Son directeur juridique, Bruno Fontaine, a insisté devant les juges sur cette volonté de redressement. L’avocat du groupe, Jean-Pierre Picca, est même allé jusqu’à déclarer que Crédit agricole aurait été « la seule banque à avoir été transparente avec le fisc ». Une affirmation qui semble surtout viser à se démarquer de ses concurrentes, toujours dans le viseur de la justice.

Un système massif estimé à 4,5 milliards d’euros en France

Le parquet national financier rappelle que le Crédit agricole n’était qu’un acteur secondaire dans un dispositif beaucoup plus vaste. Selon l’administration fiscale, ce système aurait coûté environ 4,5 milliards d’euros au Trésor public.

En 2025, la France a inscrit dans la loi de finances une disposition obligeant la retenue à la source à s’appliquer non plus au simple détenteur temporaire d’actions, mais aux « bénéficiaires effectifs ». Cette mesure vise à couper court aux cum-cum. Mais Bercy avait initialement introduit des exceptions, déclenchant un tollé à l’Assemblée nationale. Face aux critiques dénonçant une capitulation devant le lobby bancaire, le gouvernement a dû faire machine arrière et republier un texte plus strict.

Le ministre de l’Économie, Éric Lombard, a rappelé que la lutte contre la fraude fiscale avait rapporté plus de 10 milliards d’euros en 2024. Un chiffre destiné à montrer que l’État peut engranger des sommes considérables en fermant les failles utilisées par les grandes banques.

Le cum-cum, une fraude qui dépasse les frontières françaises

La France n’est pas isolée dans ce scandale. L’Allemagne a été la première à lancer des poursuites massives dans ce domaine, suivie par d’autres pays européens. Les enquêtes transnationales mettent en lumière l’ampleur d’un mécanisme qui a prospéré à l’abri des regards pendant des années.

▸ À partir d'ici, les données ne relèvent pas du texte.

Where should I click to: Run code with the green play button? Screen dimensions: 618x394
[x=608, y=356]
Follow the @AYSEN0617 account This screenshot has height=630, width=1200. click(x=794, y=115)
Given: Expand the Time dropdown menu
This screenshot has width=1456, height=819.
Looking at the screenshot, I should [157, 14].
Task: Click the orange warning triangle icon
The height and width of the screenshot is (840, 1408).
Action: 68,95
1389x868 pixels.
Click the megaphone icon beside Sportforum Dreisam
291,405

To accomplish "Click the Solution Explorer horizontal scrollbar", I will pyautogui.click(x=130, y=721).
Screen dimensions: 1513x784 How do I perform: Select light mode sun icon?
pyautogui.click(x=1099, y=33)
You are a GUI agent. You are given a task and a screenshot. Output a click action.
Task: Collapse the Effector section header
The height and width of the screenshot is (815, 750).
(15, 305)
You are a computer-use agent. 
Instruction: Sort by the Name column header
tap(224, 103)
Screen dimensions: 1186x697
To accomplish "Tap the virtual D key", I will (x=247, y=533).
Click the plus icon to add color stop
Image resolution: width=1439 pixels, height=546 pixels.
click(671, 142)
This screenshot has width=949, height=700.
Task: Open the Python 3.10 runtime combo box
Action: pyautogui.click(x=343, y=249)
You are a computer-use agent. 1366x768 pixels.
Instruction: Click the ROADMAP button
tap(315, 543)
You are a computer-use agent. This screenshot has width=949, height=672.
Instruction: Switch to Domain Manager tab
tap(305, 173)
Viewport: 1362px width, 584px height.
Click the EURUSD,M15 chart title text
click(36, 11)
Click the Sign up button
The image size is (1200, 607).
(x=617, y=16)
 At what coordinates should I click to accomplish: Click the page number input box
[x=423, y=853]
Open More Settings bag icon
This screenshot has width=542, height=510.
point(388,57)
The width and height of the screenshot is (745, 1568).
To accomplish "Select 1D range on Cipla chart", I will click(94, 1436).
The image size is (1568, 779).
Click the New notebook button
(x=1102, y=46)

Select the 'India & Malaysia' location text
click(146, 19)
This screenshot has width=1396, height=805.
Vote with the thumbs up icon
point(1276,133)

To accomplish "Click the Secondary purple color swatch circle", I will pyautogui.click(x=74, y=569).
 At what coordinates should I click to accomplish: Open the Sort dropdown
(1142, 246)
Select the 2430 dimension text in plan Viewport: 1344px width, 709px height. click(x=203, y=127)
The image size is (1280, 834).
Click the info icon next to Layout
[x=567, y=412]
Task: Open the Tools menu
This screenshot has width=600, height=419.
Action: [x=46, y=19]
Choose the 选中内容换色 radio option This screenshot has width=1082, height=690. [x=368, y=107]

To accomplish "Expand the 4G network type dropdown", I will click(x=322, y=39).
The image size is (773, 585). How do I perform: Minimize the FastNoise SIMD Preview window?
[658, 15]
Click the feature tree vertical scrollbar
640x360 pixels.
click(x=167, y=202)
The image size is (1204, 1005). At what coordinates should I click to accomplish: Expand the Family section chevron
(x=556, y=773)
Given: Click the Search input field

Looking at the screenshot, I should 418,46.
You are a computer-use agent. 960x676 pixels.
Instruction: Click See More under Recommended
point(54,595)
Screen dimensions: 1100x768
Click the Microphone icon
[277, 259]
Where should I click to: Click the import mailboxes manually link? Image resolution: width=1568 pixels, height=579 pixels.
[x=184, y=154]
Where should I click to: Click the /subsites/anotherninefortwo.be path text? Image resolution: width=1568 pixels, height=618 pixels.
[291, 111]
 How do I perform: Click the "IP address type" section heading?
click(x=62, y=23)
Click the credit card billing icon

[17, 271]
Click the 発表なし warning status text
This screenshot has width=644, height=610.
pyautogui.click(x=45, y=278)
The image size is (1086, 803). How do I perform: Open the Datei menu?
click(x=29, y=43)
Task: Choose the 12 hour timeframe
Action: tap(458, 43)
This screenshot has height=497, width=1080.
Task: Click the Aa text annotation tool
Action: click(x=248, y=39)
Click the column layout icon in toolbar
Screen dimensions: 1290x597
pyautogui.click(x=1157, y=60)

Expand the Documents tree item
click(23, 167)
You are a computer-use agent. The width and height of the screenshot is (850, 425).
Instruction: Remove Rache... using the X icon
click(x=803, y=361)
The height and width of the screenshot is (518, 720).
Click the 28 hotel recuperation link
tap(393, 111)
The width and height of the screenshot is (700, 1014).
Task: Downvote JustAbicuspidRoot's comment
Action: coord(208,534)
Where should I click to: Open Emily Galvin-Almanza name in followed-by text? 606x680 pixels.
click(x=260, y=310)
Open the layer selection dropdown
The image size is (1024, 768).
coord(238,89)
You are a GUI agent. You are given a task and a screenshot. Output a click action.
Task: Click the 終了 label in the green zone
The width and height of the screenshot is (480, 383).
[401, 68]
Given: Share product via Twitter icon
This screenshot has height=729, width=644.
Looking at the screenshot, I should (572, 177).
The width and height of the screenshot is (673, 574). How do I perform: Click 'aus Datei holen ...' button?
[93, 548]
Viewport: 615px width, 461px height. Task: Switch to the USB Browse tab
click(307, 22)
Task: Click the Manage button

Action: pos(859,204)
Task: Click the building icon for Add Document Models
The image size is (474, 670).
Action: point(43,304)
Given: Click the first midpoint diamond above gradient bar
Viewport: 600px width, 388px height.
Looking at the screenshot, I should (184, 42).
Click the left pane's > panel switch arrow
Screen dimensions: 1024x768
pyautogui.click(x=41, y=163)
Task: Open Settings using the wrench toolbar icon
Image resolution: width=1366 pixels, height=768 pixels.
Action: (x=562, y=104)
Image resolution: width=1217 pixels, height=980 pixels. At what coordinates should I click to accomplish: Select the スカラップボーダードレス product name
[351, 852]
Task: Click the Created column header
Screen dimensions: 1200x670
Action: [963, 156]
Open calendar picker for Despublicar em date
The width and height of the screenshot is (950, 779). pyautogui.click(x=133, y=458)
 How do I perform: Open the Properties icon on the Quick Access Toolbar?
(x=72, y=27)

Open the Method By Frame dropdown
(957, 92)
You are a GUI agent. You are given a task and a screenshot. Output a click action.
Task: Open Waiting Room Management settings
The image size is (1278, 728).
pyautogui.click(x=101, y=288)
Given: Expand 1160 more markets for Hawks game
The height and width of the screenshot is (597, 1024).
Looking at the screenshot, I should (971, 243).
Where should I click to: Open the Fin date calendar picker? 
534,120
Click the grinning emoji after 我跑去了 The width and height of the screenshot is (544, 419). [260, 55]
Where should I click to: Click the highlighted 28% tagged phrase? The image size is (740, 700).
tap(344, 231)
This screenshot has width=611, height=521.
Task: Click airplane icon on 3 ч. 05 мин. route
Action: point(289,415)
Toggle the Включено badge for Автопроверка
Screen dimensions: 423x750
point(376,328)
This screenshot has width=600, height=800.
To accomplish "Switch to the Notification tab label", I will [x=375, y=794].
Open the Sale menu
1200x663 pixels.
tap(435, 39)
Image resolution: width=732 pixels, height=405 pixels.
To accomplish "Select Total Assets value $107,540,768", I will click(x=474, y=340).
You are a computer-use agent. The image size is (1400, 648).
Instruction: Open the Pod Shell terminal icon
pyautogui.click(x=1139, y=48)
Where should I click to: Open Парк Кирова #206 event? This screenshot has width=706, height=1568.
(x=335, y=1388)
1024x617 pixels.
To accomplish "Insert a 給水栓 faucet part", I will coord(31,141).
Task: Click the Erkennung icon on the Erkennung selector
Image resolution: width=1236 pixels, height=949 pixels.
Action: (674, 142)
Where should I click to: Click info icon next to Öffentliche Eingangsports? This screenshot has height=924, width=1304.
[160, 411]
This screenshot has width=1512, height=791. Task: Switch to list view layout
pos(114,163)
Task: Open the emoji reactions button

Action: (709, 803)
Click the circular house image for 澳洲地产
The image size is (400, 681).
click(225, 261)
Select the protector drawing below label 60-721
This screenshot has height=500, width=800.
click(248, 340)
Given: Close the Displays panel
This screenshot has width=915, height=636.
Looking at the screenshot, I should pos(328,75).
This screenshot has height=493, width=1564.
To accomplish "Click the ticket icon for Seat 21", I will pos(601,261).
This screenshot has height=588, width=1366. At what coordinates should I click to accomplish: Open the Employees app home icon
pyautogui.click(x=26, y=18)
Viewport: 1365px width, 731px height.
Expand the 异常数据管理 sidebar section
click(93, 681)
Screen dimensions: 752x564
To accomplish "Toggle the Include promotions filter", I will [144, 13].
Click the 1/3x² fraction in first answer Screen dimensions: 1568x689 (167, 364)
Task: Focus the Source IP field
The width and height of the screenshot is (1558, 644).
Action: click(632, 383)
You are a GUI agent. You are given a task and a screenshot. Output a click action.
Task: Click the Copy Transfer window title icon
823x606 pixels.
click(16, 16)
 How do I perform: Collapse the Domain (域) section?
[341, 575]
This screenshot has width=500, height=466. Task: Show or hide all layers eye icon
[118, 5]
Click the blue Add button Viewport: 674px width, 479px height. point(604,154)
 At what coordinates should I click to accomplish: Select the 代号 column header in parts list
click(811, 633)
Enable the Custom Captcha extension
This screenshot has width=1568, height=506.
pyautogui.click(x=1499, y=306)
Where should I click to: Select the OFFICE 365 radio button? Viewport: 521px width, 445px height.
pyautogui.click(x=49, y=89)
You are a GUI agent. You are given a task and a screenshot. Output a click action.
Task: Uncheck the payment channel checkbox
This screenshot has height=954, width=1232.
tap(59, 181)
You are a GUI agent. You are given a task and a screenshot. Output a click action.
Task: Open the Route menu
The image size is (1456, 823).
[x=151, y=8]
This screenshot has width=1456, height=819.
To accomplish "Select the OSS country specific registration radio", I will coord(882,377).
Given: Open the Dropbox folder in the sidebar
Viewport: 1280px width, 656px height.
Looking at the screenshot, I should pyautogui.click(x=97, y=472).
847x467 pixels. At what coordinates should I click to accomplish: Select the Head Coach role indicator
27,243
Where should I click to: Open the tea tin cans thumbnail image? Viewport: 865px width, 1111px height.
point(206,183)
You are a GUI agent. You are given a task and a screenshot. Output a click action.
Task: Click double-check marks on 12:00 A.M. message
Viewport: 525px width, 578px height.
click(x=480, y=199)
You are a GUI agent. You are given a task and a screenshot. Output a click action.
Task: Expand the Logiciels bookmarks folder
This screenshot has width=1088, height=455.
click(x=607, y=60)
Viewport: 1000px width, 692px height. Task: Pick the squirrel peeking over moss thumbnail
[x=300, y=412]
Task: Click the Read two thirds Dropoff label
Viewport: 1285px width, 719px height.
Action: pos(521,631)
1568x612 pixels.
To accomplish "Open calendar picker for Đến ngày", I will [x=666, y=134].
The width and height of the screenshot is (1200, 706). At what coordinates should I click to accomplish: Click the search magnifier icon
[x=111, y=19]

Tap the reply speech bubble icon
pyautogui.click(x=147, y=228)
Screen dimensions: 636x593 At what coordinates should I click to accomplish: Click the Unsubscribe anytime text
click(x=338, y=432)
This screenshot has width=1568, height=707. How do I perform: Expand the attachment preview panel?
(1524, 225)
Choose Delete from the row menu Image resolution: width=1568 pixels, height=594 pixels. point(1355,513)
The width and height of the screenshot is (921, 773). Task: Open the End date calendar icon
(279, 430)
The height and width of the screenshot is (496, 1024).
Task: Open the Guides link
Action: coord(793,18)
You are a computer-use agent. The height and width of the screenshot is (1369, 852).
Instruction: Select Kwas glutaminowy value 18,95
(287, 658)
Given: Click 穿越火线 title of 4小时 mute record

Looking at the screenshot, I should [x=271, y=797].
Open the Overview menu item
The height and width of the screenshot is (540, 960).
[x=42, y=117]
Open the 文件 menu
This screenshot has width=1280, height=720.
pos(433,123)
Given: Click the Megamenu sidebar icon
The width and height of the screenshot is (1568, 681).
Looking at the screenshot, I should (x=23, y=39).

Ce qu’il faut retenir pour les épargnants français

Cette affaire illustre une réalité dérangeante : alors que les particuliers français voient leurs revenus scrutés et taxés jusqu’au centime près, certaines grandes banques ont pu, en toute opacité, aider leurs clients étrangers à contourner l’impôt. Le Crédit agricole, en acceptant cette amende de 88 millions d’euros, se présente comme coopératif. Mais la réalité, c’est que cette sanction ne représente qu’une fraction des montants en jeu.

La morale est simple : en matière de fraude fiscale, les établissements financiers savent jouer avec les zones grises. Tant que la réglementation ne ferme pas explicitement toutes les brèches, les banques continueront d’inventer de nouveaux montages. Pour l’État comme pour les contribuables français, cela signifie que les pertes fiscales engendrées par ces pratiques se traduisent mécaniquement par plus d’impôts ailleurs.